Она нам с Полинкой сразу не понравилась.
— Знаете, я передумала, — сказала она маме. — Заберу Захара.
И пошла к крыльцу.
— Ну тетя Ира, — жалобно попросила Полинка, — давайте не отдадим его.
— Да, мам?
— Так нельзя, — строго сказала мама. — Это же не наша собака.
— Как не наша? — удивился Симка. — Он же к нам пришел, сам. Сам нас выбрал. Он хочет у нас жить!
Но мама только грустно покачала головой.
Сестра-Ася сорвалась с места — в дом. Было слышно, как затопало по первому этажу, потом, перебирая ступеньки винтовой лестницы, — наверх.
Женщина вывела с нашего участка Захара — за загривок, как берут щенков.
— Ну иди, иди давай, — и легонько подтолкнула ногой, будто давая пинка.
Захар сделал шаг вперед и обернулся. Глаза с красными вывороченными веками теперь казались по-настоящему заплаканными. Он оборачивался и останавливался — пока они не исчезли за поворотом улицы.
Грибной дождь для героя
Герой — он и есть герой.
— Когда я вырасту, я поженюсь на Костяне, — бормотала чуть слышно сестра-Ася, засыпая.
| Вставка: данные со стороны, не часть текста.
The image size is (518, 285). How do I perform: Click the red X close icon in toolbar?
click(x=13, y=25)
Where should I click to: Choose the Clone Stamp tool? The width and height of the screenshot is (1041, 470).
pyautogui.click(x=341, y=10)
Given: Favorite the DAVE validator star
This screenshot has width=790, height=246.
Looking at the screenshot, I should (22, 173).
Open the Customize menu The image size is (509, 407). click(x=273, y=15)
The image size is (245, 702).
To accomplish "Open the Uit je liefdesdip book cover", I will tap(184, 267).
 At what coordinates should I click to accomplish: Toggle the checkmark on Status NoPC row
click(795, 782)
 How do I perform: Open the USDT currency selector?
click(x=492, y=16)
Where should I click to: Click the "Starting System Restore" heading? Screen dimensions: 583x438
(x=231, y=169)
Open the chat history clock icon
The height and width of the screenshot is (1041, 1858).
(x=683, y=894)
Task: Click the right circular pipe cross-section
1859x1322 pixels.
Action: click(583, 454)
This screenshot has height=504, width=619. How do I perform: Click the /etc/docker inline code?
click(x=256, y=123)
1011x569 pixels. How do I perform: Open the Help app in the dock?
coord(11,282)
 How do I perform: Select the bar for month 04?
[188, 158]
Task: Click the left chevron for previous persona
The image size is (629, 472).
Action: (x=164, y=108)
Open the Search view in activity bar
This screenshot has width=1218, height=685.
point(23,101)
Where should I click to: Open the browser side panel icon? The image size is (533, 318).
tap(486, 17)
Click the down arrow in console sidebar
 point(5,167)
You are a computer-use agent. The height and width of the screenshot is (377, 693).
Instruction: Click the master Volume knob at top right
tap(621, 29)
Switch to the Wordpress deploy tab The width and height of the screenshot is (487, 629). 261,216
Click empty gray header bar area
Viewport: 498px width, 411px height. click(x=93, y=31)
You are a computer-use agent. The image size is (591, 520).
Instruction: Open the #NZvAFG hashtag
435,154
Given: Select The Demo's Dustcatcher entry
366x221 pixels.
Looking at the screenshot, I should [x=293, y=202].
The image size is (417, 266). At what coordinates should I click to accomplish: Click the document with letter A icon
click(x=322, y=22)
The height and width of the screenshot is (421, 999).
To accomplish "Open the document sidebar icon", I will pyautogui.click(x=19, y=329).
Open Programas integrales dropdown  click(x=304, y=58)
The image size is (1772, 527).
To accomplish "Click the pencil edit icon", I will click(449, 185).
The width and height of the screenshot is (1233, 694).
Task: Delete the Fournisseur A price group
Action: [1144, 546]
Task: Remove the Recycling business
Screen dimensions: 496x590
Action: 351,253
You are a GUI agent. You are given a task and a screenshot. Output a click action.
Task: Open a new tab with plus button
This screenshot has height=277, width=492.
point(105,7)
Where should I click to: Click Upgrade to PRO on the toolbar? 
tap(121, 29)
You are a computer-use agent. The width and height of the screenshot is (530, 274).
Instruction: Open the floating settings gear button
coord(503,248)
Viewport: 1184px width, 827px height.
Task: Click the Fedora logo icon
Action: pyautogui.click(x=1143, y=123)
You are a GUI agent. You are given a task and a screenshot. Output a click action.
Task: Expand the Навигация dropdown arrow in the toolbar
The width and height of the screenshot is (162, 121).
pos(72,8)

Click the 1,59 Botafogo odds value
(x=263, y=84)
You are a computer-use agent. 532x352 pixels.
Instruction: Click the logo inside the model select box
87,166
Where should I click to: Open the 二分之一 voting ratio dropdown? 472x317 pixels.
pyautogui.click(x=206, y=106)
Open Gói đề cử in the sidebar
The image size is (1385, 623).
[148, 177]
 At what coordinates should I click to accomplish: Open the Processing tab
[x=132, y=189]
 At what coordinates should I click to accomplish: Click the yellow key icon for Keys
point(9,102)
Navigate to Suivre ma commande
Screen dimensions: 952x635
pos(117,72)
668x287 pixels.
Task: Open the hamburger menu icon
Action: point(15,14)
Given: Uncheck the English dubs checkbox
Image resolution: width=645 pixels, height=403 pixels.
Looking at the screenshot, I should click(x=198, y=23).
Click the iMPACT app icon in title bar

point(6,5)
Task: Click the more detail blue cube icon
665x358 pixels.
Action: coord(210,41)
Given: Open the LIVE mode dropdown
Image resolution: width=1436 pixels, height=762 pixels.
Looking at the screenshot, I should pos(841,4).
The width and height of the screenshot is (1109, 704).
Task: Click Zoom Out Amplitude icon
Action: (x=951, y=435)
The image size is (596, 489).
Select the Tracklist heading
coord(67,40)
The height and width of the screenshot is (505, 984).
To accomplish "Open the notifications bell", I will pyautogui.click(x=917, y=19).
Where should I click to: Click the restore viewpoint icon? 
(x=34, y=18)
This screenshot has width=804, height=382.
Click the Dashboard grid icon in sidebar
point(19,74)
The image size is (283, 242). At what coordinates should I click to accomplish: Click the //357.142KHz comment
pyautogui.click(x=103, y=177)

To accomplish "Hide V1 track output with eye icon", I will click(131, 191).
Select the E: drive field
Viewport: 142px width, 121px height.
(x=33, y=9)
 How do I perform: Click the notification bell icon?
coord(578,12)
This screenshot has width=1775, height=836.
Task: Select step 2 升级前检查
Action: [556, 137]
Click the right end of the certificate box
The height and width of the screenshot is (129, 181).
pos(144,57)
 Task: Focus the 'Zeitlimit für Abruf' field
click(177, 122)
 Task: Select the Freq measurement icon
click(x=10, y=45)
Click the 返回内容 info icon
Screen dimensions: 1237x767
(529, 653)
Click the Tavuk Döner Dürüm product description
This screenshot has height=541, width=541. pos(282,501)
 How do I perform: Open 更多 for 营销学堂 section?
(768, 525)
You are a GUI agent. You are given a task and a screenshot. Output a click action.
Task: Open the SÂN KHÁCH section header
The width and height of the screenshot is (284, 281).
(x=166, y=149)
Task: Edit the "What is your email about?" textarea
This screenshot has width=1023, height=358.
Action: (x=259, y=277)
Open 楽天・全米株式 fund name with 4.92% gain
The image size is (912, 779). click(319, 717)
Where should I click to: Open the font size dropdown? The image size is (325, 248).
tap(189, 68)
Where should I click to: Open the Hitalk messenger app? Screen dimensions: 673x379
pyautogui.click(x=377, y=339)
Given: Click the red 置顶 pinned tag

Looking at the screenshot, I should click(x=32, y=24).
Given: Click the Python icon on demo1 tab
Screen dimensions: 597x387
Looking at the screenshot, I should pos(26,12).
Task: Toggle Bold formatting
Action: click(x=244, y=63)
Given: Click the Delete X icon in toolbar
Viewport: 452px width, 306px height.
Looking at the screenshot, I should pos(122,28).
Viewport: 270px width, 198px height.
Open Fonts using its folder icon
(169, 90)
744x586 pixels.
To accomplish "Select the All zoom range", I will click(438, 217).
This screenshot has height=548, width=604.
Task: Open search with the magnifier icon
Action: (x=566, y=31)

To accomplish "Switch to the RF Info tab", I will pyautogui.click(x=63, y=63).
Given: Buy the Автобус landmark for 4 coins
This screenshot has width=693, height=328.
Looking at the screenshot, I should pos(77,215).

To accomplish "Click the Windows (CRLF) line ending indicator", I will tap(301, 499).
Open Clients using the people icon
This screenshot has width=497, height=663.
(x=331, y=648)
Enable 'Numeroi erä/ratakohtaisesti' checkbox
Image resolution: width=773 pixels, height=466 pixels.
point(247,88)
«Как же, — ревниво думала я и ворочалась с боку на бок, — как же».
Сквозь занавески было видно, как мерцает красным башня за Краснозаводском — одиноким и таинственным маяком.
И снился нам он. Герой. Костян. Похожий на Высоцкого — кажется, дай гитару в руки, и запоет — юркий, смуглый и улыбчивый. Кожа предплечий, покрытая пупырышками от холодной прудовой воды, обрисовывает чуть заметным рельефом маленькие мускулы. Ни у кого такого рельефа не было — а у Костяна был. На него можно было смотреть часами — не отрываясь, подмечая каждую линию аккуратного уха, покрытого нежным пушком, поворот головы, легкое движение плеч. Он мчался на красном велосипеде вниз по главной улице, привстав, уперев ноги в педали, словно это были стремена, наклонялся над рулем — несуществующей гривой, — и железный конь его заставлял дорогу бешено клубиться.
Зыркал глазами-маслинами, неожиданно мудро и насмешливо щурился, если кто-то задирался. Поэтому к нему и не приставали. Герой же.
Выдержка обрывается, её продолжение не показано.